Problem to work on: The range starts at the line containing "Task: Download the events timeline chart" and ends at the last line of the records below. Reproduce those lines exactly.

The data:
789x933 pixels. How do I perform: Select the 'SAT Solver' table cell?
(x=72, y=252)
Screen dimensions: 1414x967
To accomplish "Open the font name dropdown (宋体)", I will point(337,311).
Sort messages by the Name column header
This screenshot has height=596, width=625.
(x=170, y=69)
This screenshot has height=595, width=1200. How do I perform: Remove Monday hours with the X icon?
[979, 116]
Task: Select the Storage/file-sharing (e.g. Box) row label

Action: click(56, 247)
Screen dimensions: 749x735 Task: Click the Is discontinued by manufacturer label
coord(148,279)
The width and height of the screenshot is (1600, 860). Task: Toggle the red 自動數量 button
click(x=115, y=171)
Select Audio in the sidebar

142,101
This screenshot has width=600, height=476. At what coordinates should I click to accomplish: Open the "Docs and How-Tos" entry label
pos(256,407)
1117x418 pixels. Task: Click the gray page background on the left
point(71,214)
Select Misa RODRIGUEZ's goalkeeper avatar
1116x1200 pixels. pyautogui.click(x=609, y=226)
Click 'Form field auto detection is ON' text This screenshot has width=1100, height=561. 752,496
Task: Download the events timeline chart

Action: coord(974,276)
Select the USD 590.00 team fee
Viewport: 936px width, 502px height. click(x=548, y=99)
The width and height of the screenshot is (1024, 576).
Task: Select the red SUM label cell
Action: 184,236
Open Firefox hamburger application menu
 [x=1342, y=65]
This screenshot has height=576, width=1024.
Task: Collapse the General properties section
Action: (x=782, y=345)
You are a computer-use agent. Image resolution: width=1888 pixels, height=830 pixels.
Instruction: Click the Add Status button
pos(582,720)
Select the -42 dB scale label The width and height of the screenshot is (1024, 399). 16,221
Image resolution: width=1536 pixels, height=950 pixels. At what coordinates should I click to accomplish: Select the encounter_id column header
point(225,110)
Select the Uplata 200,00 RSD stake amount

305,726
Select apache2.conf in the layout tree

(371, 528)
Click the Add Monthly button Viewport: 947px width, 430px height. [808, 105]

Task answer:
Task: Download the events timeline chart

Action: coord(974,276)
Select the USD 590.00 team fee
Viewport: 936px width, 502px height. click(x=548, y=99)
The width and height of the screenshot is (1024, 576).
Task: Select the red SUM label cell
Action: 184,236
Open Firefox hamburger application menu
 [x=1342, y=65]
This screenshot has height=576, width=1024.
Task: Collapse the General properties section
Action: (x=782, y=345)
You are a computer-use agent. Image resolution: width=1888 pixels, height=830 pixels.
Instruction: Click the Add Status button
pos(582,720)
Select the -42 dB scale label The width and height of the screenshot is (1024, 399). 16,221
Image resolution: width=1536 pixels, height=950 pixels. At what coordinates should I click to accomplish: Select the encounter_id column header
point(225,110)
Select the Uplata 200,00 RSD stake amount

305,726
Select apache2.conf in the layout tree

(371, 528)
Click the Add Monthly button Viewport: 947px width, 430px height. [808, 105]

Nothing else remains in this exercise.